Soft drink, confectionary and deep fried take away food sit on the other end of the healthy spectrum. However the questions remains about all the foods and meals that sit between these two groups.
Nutrition scientists can use a range of criteria to determine the nutritional credentials of a food. When it comes to the consumer, however, surprisingly little is known about how they determine if a food is ‘healthy’.
Using a buffet display, 85 consumers (none of whom had studied nutrition, were following a medical diet or had a history of an eating disorder) were asked for their subjective healthiness evaluation of 54 different meals, individual foods and beverages.

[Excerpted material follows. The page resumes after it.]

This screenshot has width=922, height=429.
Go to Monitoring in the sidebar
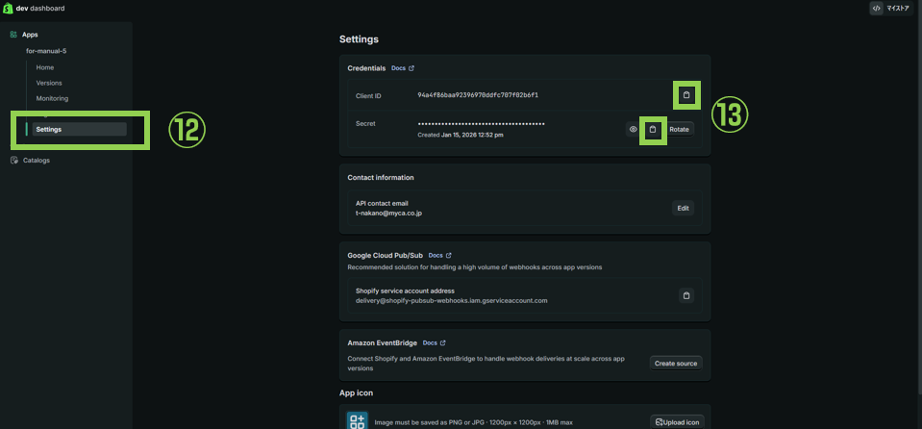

The consumer ratings were compared to objective measures based on the scientific nutrient profile of the food. There was a strong correlation between consumer perceptions of healthiness and the scientific assessment.
The correlations were strongest for individual foods, but did tend to fall away when it came to assessing meals.
The participants tended to give meals a lower healthy rating even though they gave higher ratings to the individual ingredients on their own. Fibre content was a good predictor of a positive healthy rating, while added sugar and fat content predicted an unhealthy rating.
Consumers were less likely to take into account the saturated fat, salt and protein content of the food or meals informing their healthiness rating.
Nutrition is not as confusing as people may think. What constitutes healthy eating has changed little over time and is something that people are intuitively aware of.
It is making the choice to eat the healthier food in the first place that is often hardest for people.